O dr Neto, após as consultas, tece a sua filosofia de apicultor. Acusava-se de ter pintado e repintado «a colmeia dos Silvestres», «sem atender que lá dentro o enxame apodrecia». Pensou em Clara e preocupou-se. Dirigiu-se à casa do oleiro, mas não chegou a tempo de salvar Clara que se suicidara no poço. De regresso a casa, a chuva caía e ele abrigou-se olhando as colmeias, que batizara de Cidade mais o nome de uma cor. «E viu uma abelha voar da Cidade Verde» e, logo, apanhada pela chuva, «deu com as asas em terra e uma bátega mais forte espezinhou-a».

Interpreta-se a Cidade Verde como sendo a colmeia popular, na esperança de que o povo, face à tragédia, acorde para alcançar o poder ainda distante e construir um mundo novo. O autor transmite a noção de que se estava no dealbar dessa construção (em 1953) e que talvez não tenha sido vã a morte do casal. Contudo, na colmeia, a morte da obreira é superada e tudo continua a funcionar rotineiramente. E a morte do zângão, após fecundar a rainha, é a regra na colmeia. Parece haver um certo desespero autoral, transmitido através do símbolo da colmeia, perante o imobilismo salazarento de Portugal.
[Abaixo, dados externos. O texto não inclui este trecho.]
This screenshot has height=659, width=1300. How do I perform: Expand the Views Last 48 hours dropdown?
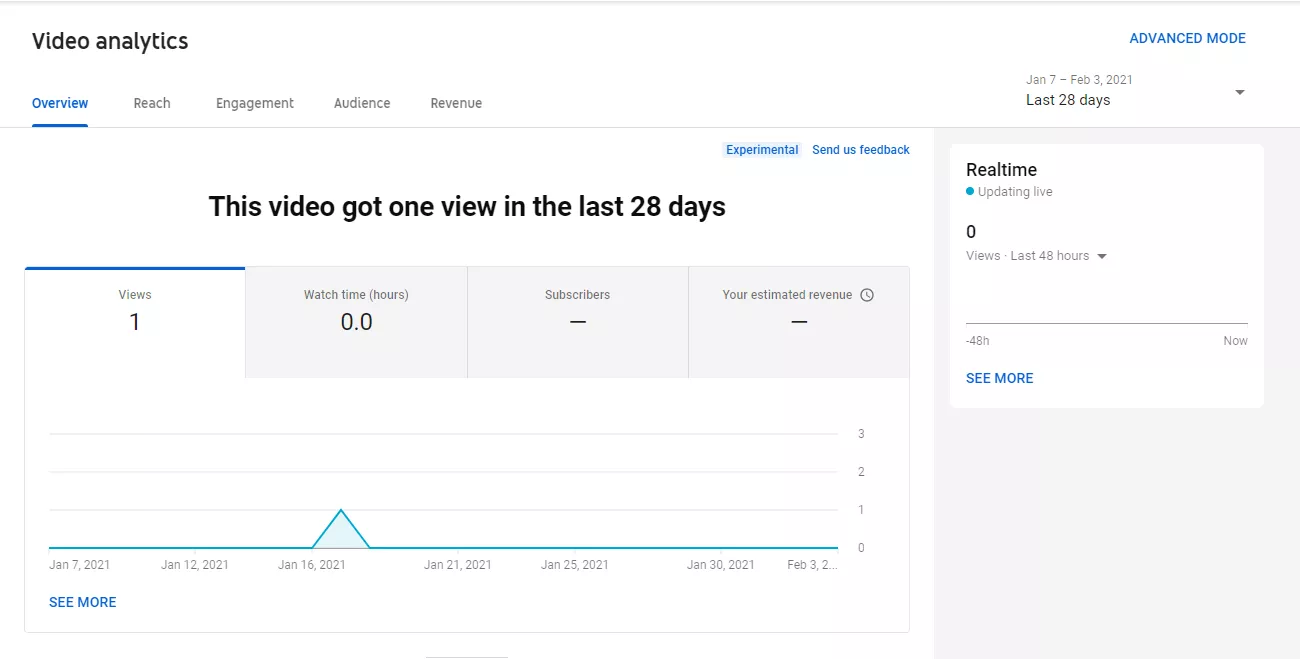pos(1102,256)
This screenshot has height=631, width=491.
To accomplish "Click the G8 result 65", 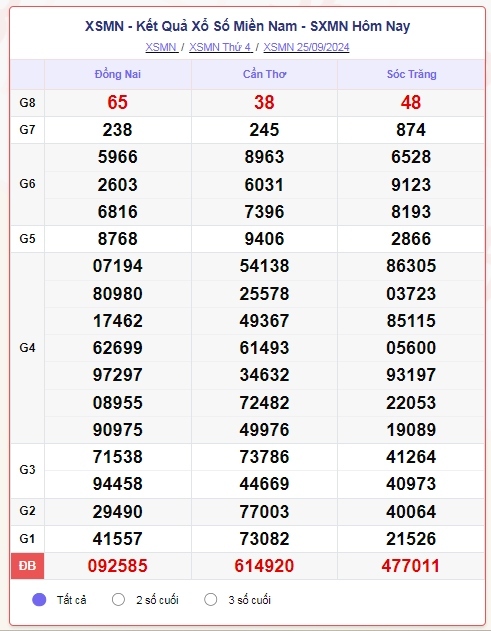I will 118,102.
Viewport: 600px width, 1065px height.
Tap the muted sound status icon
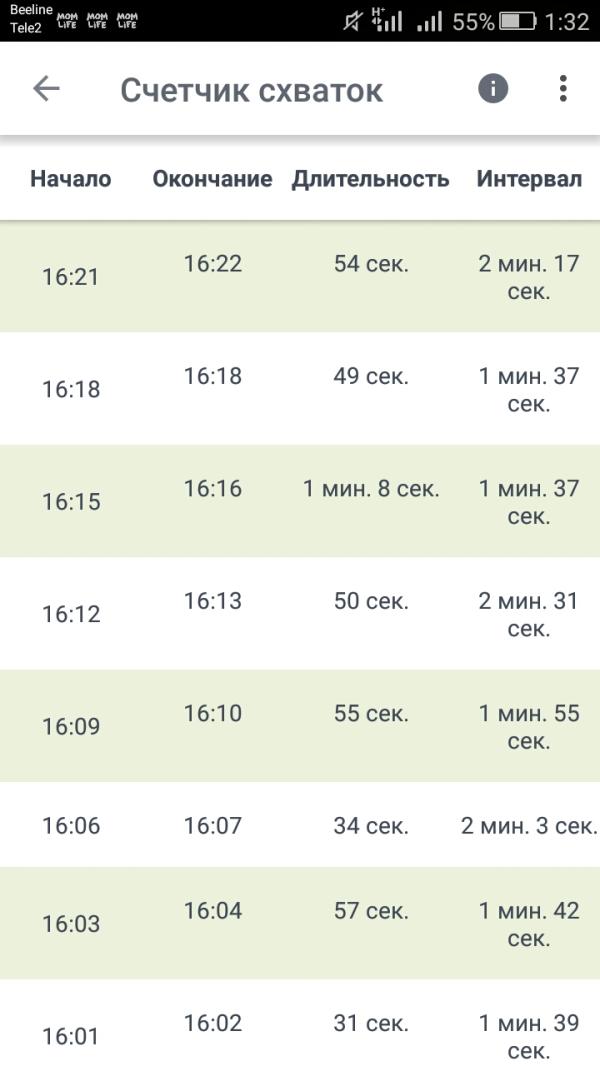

Desde o símbolo da água da fonte cristalina da infância até à conspurcação lamacenta progressiva da adultícia, temos a chuva adversa nos momentos cruciais da narrativa e, no final trágico, o mar e o poço. Porém, se a água é fonte de vida, do mar e do poço nascerá a voz da revolta do povo alvoroçado – talvez se possa ler assim a mensagem neorrealista da obra.

Outro aspeto importante a meu ver é a falta de procriação das personagens. Na colmeia apodrecida, o casal Silvestre não tem filhos; o casal Neto e Cláudia não casa e não procria; António tem uma filha que acaba por matar, ainda que indiretamente; Clara está grávida e suicida-se, levando o filho no ventre. Não existe procriação. A explicação pode estar presente na resposta à pergunta «Vida e morte o que são?». Eis a pergunta feita pelo filósofo apicultor, com efeito atormentador em Álvaro Silvestre e em qualquer ser humano consciente. Na obra há a resposta centrada em Deus, própria dos católicos, e a do apicultor, afirmando a morte do macho após o ato procriador, na colmeia. Quem quer procriar dentro da predestinação de nascidos para morrer? Carlos de Oliveira talvez não soubesse que profetizava a baixa populacional numa sociedade consciente dessa problemática existencial.

Setembro 2015
Mª José Domingues


[1] Encontram-se em itálico as palavras da área das palavras simbólicas: água e abelha.